On average, 2 newspapers close every week in the United States. 3,500 have shut down in the last 20 years. And perhaps most importantly, in the last 20 years, there’s been a 75% drop in the number of local journalists. That’s in print, TV, and digital.

And the consequences for communities are really alarming. Studies show that areas with less local news have higher levels of corruption, greater government waste, lower civic involvement, and lower volunteering.

People know a lot about national controversies but not much about local issues. What the mayor did this year, or even what the mayor’s name was.

And there’s one more thing that’s a bit harder to measure, but so important that the vacuum is being filled by social media and national news, which are leaving communities more divided.

As Senator Moran said last week about the Plainville Times, national journalism has the habit of tearing us apart. Community journalism pulls us together.

Yes, media consolidation is one of the causes. For instance, private equity firms in New York acquired many newspapers, then laid off local reporters across the rest of the country.

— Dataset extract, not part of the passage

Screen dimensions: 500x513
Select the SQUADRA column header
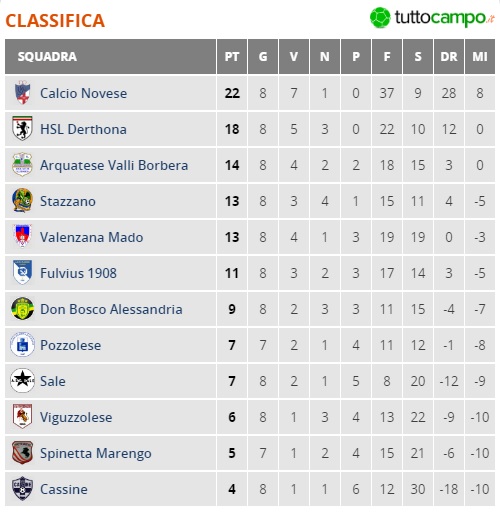(x=110, y=56)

But the primary cause is the internet. Advertisers shifted spending toward Google, Facebook, and other tech platforms, then used their market clout to restrict competition and divert revenue from local publishers.
And now comes another body blow, artificial intelligence.

AI will further deplete the revenue of local news outlets. AI companies will suck in local news content to train and ground the AI assistants, which will then provide full answers instead of linking prominently to publisher websites. And those click-throughs are what have generated the traffic and the revenue for the local news outlets.

When the Washington Post announced its cuts, which included a 70% cut in Metro staff, it noted that its search traffic had dropped by half in three years. And by the way, these traffic drops are happening on conservative websites as well.
But here’s the horrible paradox of all this.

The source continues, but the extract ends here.